* _TASK STATEMENT_: Copy out each line of the data below in which the string "agent" appears.

* _TASK MATERIAL_:
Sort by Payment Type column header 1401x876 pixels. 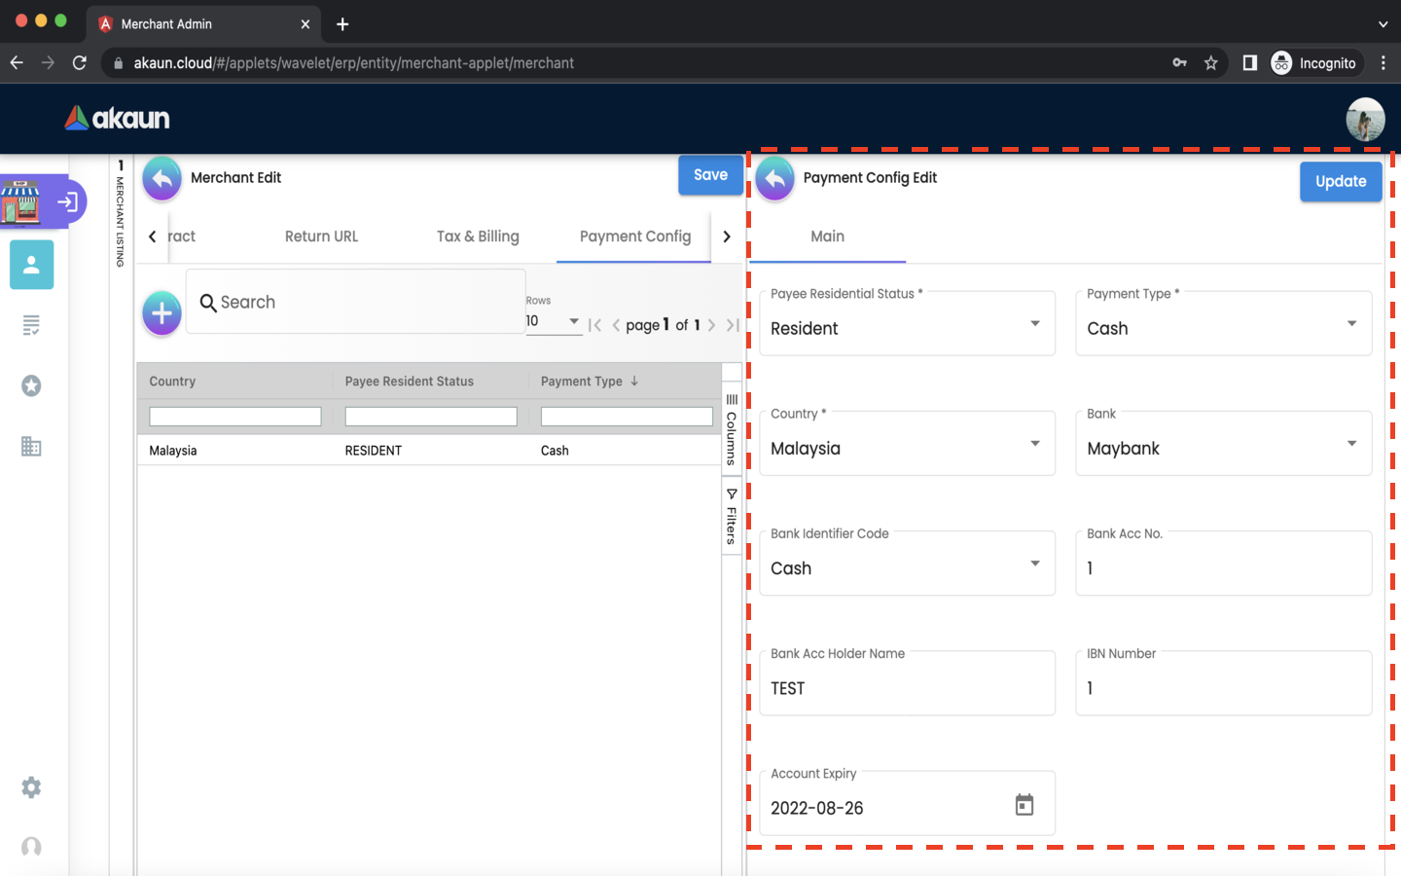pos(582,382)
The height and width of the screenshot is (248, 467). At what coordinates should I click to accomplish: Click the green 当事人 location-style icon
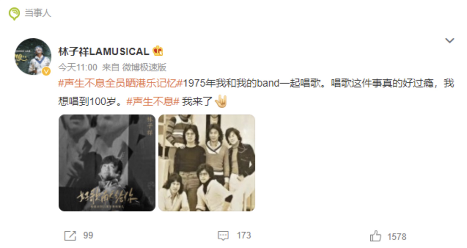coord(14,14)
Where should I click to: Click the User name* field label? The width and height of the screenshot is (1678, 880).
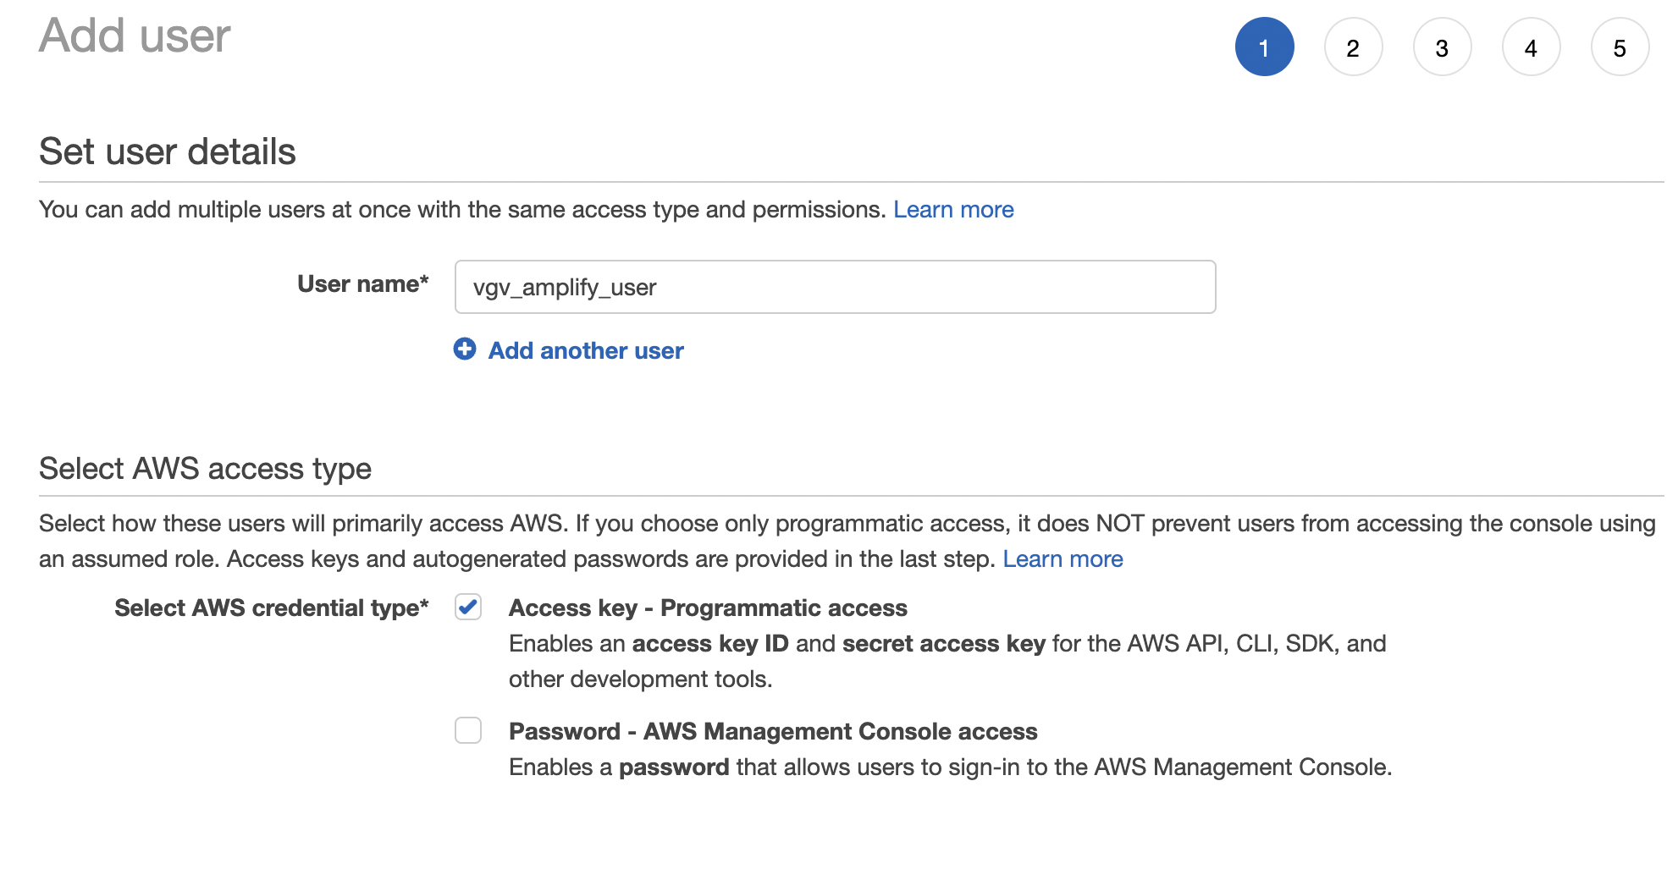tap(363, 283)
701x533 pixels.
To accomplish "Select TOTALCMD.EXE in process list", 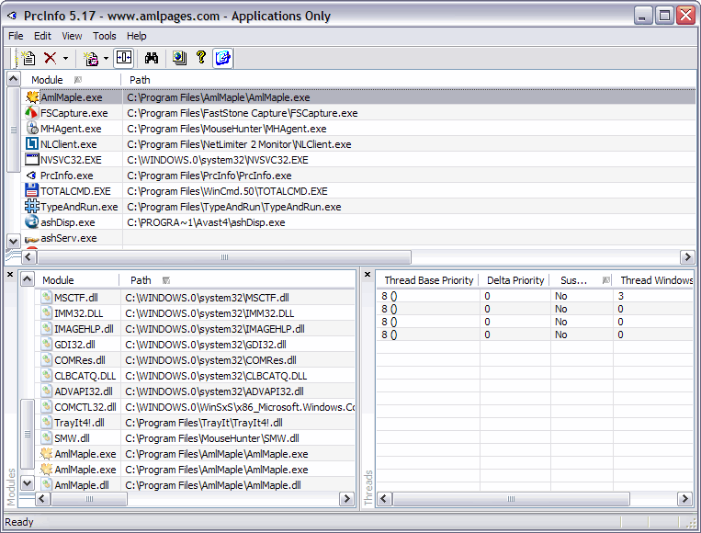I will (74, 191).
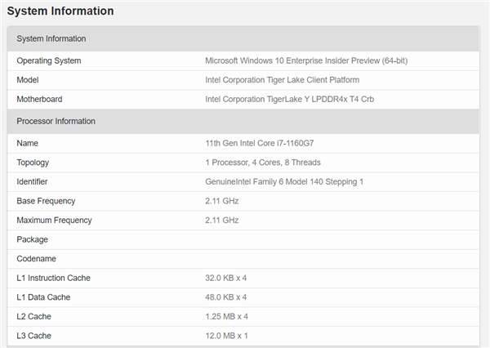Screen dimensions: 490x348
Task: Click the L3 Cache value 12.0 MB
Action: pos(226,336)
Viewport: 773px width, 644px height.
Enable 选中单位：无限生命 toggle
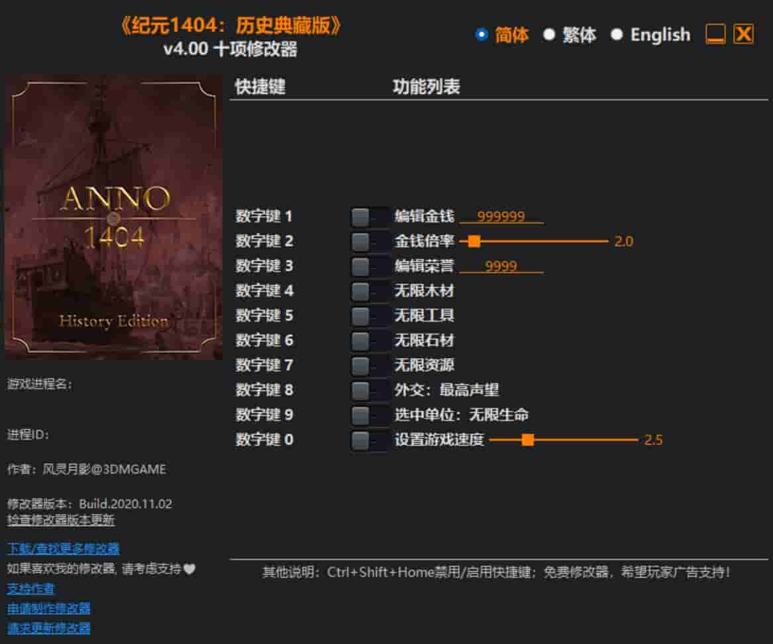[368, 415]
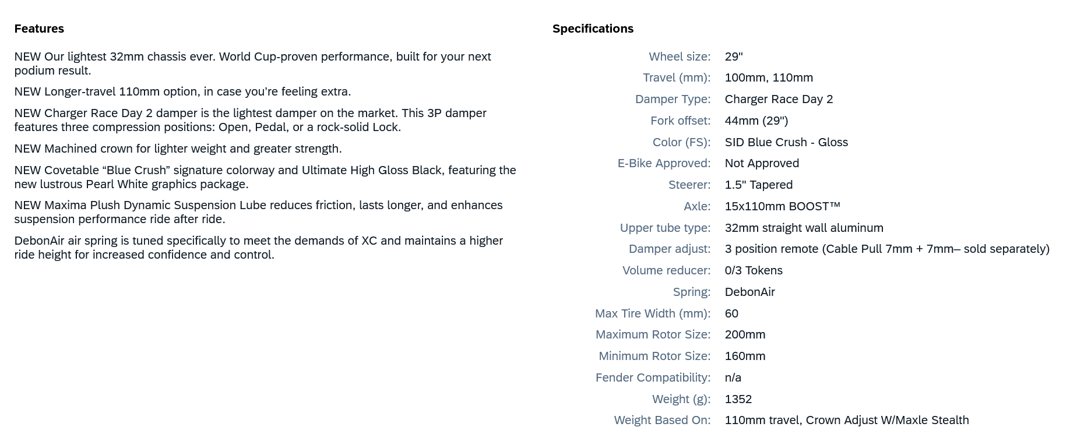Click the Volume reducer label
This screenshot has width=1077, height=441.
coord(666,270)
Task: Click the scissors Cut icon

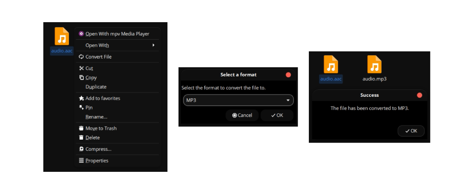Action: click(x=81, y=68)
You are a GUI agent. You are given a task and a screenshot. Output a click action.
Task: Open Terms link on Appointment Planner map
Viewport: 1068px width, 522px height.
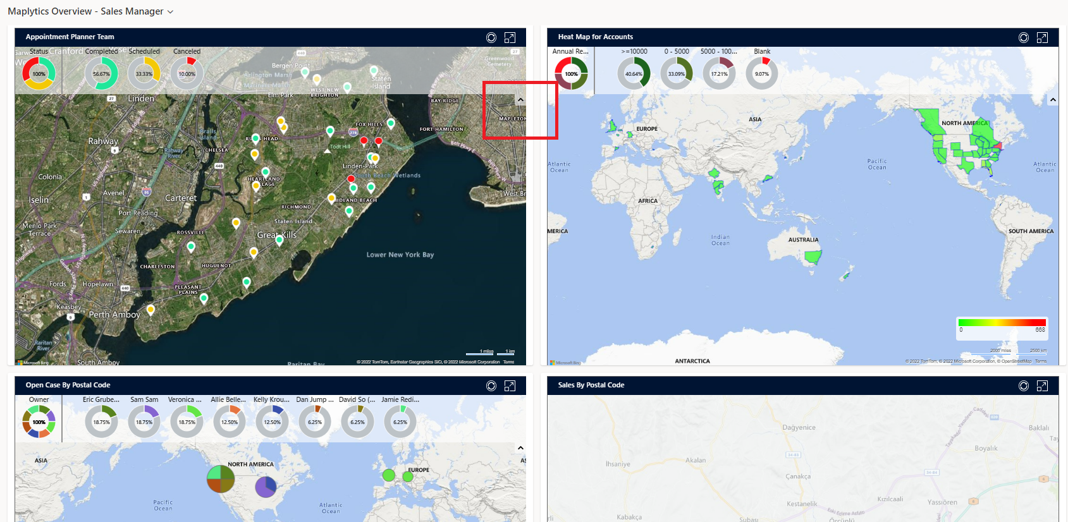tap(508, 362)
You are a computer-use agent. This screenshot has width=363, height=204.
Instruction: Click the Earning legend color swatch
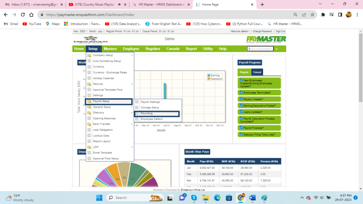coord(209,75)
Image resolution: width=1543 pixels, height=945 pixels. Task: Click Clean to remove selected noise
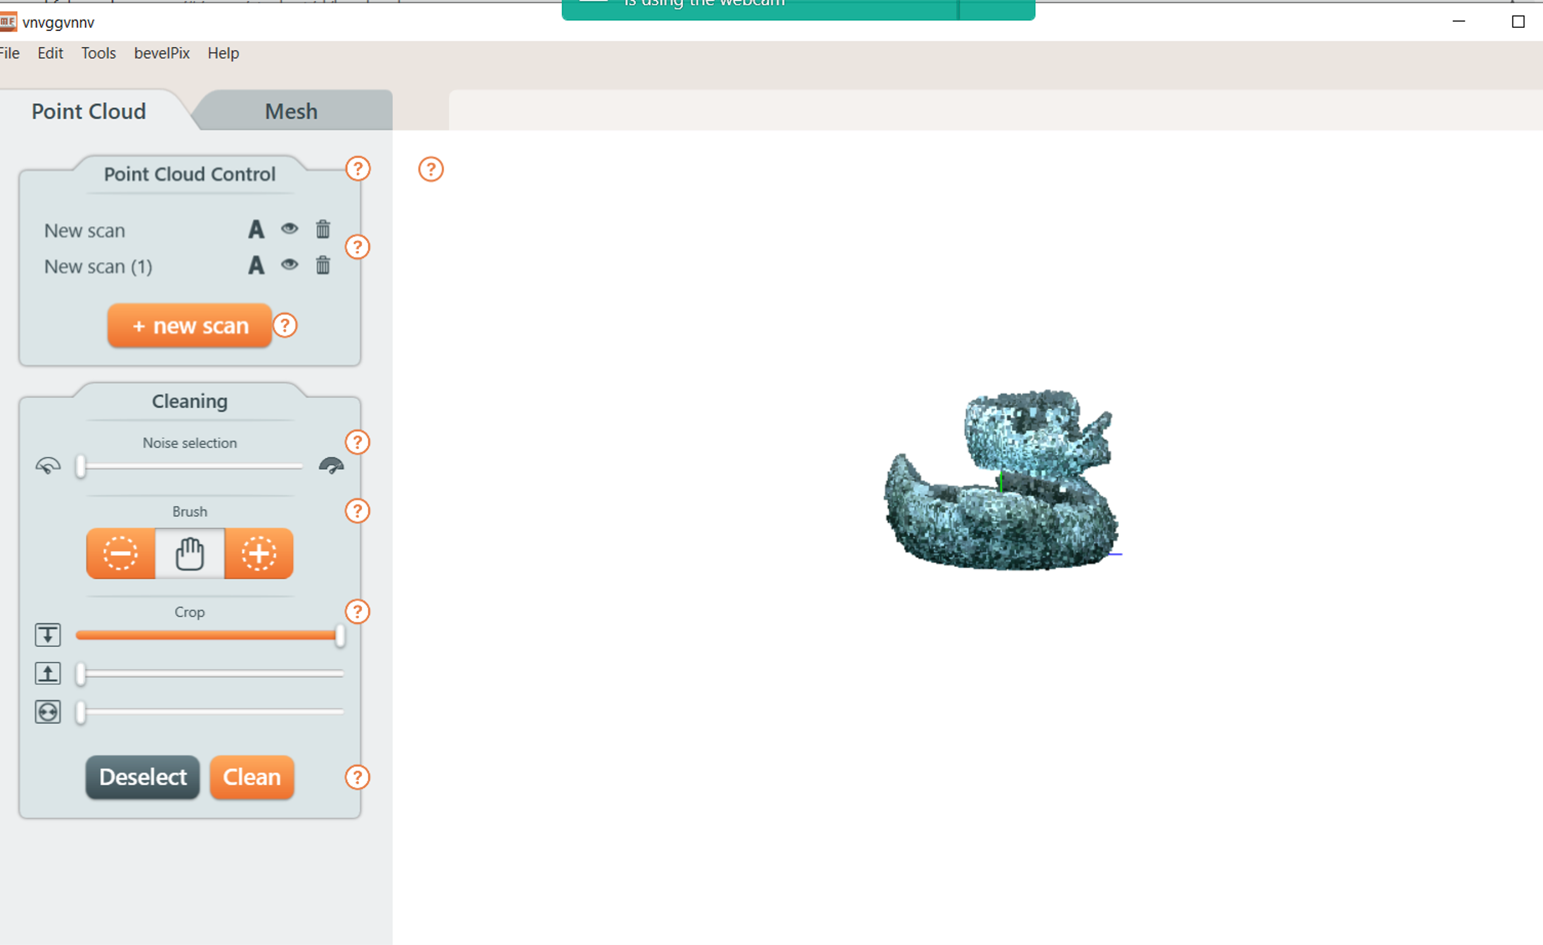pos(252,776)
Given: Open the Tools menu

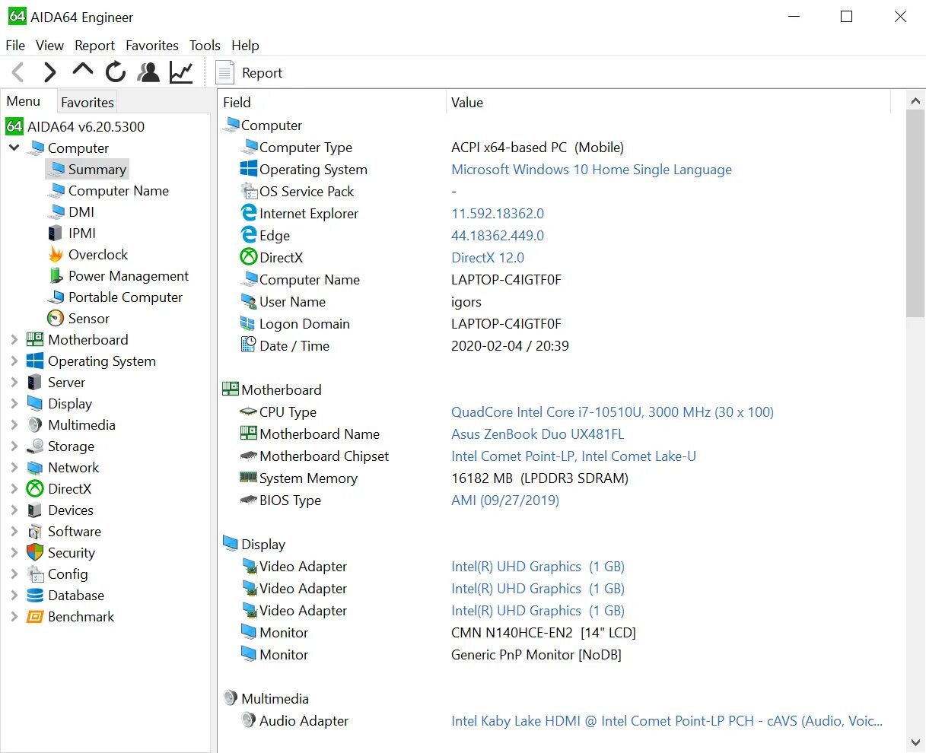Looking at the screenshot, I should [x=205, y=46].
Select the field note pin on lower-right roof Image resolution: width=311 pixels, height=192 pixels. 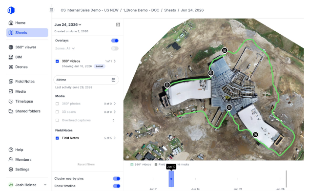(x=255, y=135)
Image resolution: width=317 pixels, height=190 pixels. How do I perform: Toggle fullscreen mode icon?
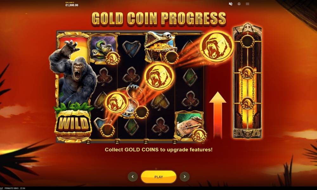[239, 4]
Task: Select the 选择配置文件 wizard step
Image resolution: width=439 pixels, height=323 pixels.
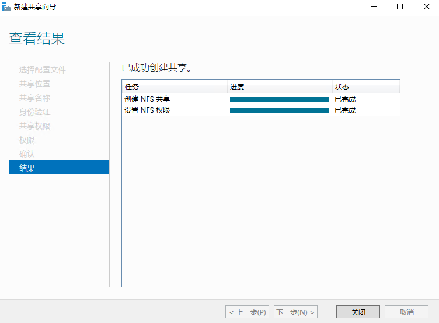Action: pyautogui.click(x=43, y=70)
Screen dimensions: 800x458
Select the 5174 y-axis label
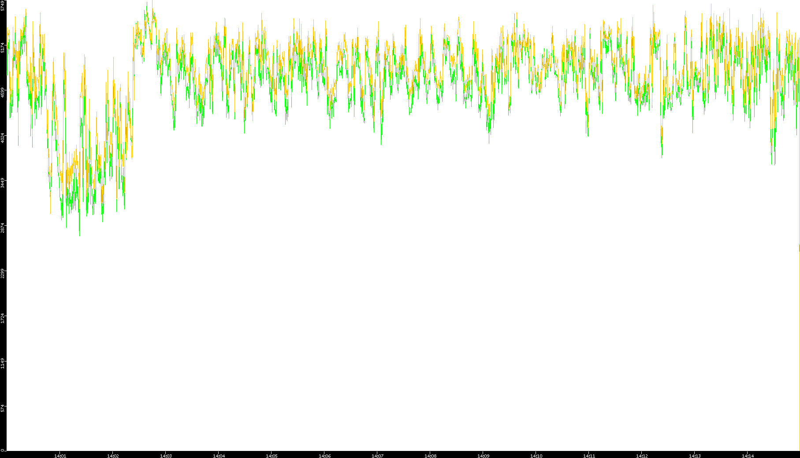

* _TASK SOLUTION_:
You are a GUI agent. You are given a task and a screenshot. Output a click action.
You are a computer-use agent. This screenshot has width=363, height=204.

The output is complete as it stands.